The cell formation module solves the part-machine cell formation problem by simultaneously considering multiple objectives and constraints. Overlapping machine capabilities and generic part process plans are taken into account in the model formulation. A new approach for the evaluation of machine capacities is also presented. Results of the comparative study show that the proposed cell formation method gives better results than several other cell-formation procedures. The manufacturing cells are formed with improved capacity utilisation levels and reduced extra machine requirements. The method is also more likely to produce independent manufacturing cells with higher flexibility.
The loading module solves the 'part to cell assignment' and 'cell scheduling' problems simultaneously for cellular manufacturing applications. Alternative parts to cell and machine assignments are considered by making use of generic part process plans in the model formulation. A parametric simulation model is developed to determine cell schedules for a given part assignment scenario. The proposed loading system can assess performance of the CMS in each production period. Therefore a decision can be made about its reconfiguration. It is also shown that the efficiency of CMSs facing changing production requirements can be improved and/or sustained by using the proposed loading strategy.
The reconfiguration module takes the existing cell configuration as the current solution and generates a new solution from it, to enhance its performance. The model is objective driven and considers multiple objectives and constraints within a goal programming framework. The virtual cell concept is applied as the reconfiguration strategy. In the virtual cell approach the physical locations of machines are not changed, only cell memberships of machines are updated after reconfiguration. The results of the test studies showed that it is possible to improve the performance of CMS by reconfiguring it using virtual cells.

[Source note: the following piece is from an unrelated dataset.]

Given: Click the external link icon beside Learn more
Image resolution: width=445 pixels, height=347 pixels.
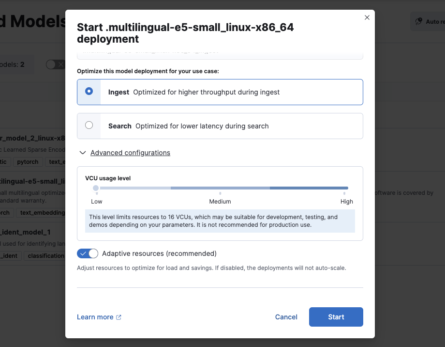Looking at the screenshot, I should 118,316.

The cell formation, loading and reconfiguration problems issues discussed in this thesis are combinatorially complex multiple objective optimisation problems. Additionally simulation is used to evaluate several of the objective functions used in the modelling of loading and reconfiguration problems. Classical optimisation algorithms have various limitations in solving such problems. Therefore Tabu Search (TS) based multiple objective optimisation algorithms are developed. The proposed TS algorithms are general-purpose and can also be used to solve other multiple objective optimisation problems. The results obtained from several test problems show the proposed TS algorithms to be very effective in solving multiple objective optimisation problems. More than 500/0 improvement in solution quality is obtained in some test problems.